R/fsMTS.R

Defines functions fsMTS

Documented in fsMTS

#' @title Feature selection for multivariate time series
#'
#' @description
#' \code{fsMTS} implements algorithms for feature selection in multivariate time series
#'
#' @details
#' The function implements selection of potential relationships between multivariate time series' components and their lags.
#'
#' @param mts an matrix object with values of the multivariate time series (MTS)
#' MTS components are by \emph{k} columns, observations are by rows
#' @param max.lag the maximal lag value
#' @param method a feature selection algorithm.
#' Implemented algorithms:
#' \itemize{
#'  \item{\strong{"ownlags"}}{ - only own (autoregressive) lags. The method constructs the matrix of features that
#'  represents independent AR(max.lag) processes for every MTS component.
#'  \item{\strong{"distance"}}{ - distance-based feature selection.
#'  The method uses directed distances \emph{shortest} between every pair of time series components (origin and destination).
#'  The lag \emph{l} is selected as a potential relationship (feature) if the destination component is reachable
#'  from the origin component within (\emph{l*step}) time steps, rounded to integer value.
#'  All previous and next lags are \strong{not} included into the resulting structure.}
#'  \item{\strong{"CCF"}}{ - cross-correlation-based. The method returns values of Pearson's correlation coefficient between every MTS component
#'  and all other MTS components and their lags. See Yang et al.(2005) as an example of application.}
#'  Only own lags of every MTS component are included as selected features.}
#'  \item{\strong{"MI"}}{ - mutual information-based. The method returns values of mutual information between every component
#' of the multivariate time series and all other components and their lags.
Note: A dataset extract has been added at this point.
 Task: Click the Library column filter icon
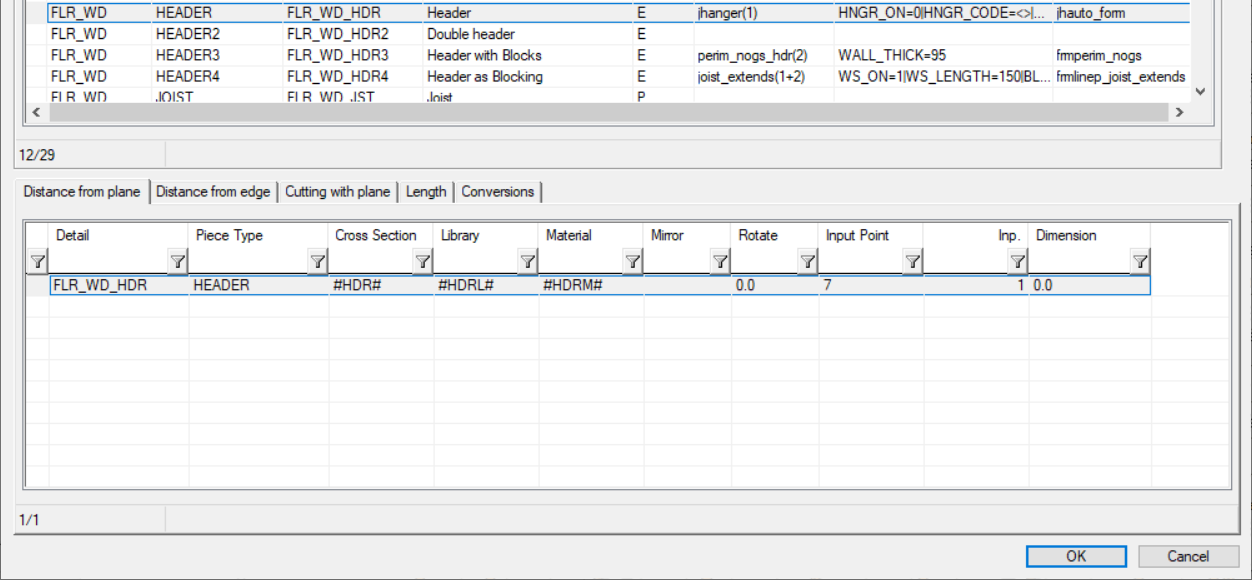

#' The method is localized - mutual information is independently estimated for every MTS component and
#' lags (1:\emph{max.lag}) of all MTS components. See Liu et al. (2016) as an example of application.}
#'  \item{\strong{"RF"}}{ - random forest estimation of \emph{k} linear regression models. The method returns increase of mean square error (%IncMSE) metric values for every component
#'  of the multivariate time series and all other components and their lags.
#' The method is localized - the linear regression is independently estimated by the random forest algorithm for every MTS
#' component as a dependent variable and lags (1:\emph{max.lag}) of all MTS components as explanatory variables.
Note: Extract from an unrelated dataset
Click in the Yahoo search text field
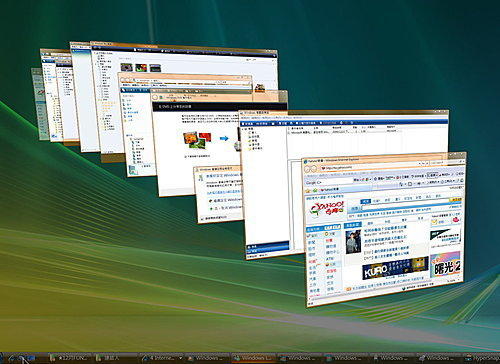This screenshot has width=500, height=364. pyautogui.click(x=405, y=207)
#' See Pavlyuk (2020) for more details}
#'  \item{\strong{"GLASSO"}}{ - feature selection using graphical LASSSO regularisation of the inverse covariance matrix.
#'  The method returns values from inverse correlation matrix between every MTS component and all other components and their lags.
#'  The method is localized - the sparse inverse correlation matrix is independently estimated for every time series
#'  component and lags (1:_max.lag_) of all other components.}
#'  \item{\strong{"LARS"}}{ - feature selection using least angle regression.
#'  The method returns values of beta proportions from the least angle regression, estimated for every MTS component
#'  and all other components and their lags.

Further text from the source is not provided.